An Espressif ESP32-S3 microcontroller and USB macropad stand in for a chewed-up motorized sit-stand desk's control panel.
System administrator and maker Doug Barry has brought a dead powered sit-stand desk back to life, by building it a new control panel powered by an Espressif ESP32-S3 microcontroller.
"I was gifted the remaining parts of a height-adjustable desk from a family member. The surface of the desk was being re-used for something else, and the control panel (keypad) was non-functional," Barry explains. "That had suffered from either a dog bite, or a child bite, we'll never know. Either way, the bite had severed what I later found out was the trace to GND."
The original control panel was simple enough: five domed switches, each of which pulls its particular line to ground. Pressing a switch activates the desk's motor — lowering or raising the desk surface to pre-set or custom heights — but only if the contact is actually made. While it should be possible to repair the broken trace, Barry opted instead to throw away the original panel and build something new.

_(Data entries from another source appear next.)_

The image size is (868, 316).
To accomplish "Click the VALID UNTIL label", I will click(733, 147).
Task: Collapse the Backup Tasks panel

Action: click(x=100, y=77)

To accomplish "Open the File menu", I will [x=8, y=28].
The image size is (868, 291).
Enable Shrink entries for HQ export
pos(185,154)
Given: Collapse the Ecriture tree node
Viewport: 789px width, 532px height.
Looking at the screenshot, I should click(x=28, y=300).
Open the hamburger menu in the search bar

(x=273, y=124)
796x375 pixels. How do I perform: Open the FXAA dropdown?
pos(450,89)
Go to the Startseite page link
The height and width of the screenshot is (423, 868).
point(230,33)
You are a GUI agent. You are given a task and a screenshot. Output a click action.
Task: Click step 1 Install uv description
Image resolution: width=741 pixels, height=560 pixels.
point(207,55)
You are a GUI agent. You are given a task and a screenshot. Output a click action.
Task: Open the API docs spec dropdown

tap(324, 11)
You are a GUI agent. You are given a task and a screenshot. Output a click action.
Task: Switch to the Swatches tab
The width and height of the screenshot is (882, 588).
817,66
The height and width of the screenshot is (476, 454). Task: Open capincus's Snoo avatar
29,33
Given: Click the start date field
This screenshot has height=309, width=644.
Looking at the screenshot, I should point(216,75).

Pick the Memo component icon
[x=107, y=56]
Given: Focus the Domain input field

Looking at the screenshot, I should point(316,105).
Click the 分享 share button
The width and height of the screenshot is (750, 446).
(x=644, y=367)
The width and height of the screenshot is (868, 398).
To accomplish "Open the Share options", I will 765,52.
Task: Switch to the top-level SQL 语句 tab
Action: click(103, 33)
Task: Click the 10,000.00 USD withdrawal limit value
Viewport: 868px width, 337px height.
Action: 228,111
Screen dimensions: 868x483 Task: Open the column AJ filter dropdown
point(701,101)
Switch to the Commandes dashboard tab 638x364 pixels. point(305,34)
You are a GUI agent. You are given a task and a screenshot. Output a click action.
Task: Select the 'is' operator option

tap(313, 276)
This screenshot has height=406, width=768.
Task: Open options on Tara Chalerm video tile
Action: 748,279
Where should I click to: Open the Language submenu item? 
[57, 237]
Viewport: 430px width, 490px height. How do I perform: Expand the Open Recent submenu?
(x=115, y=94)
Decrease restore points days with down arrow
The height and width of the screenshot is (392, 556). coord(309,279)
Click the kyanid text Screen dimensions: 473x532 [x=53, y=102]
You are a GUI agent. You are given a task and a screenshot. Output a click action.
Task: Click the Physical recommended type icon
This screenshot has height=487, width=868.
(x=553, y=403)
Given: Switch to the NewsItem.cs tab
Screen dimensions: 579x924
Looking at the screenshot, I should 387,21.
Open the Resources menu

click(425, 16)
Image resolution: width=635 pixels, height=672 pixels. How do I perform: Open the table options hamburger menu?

Using a cheap five-key macropad connected to an Espressif ESP32-S3 microcontroller, acting as a USB Host, Barry was able to replicate the functionality of the original controls — only now with pleasing mechanical keyswitches. "Sure enough," Barry says of the experiment, "the desks motorised functions still worked."
The project is documented on Hackaday.io; source code has been uploaded to GitHub under the permissive MIT license, though Barry describes it as a "minimum viable product and not my best work!"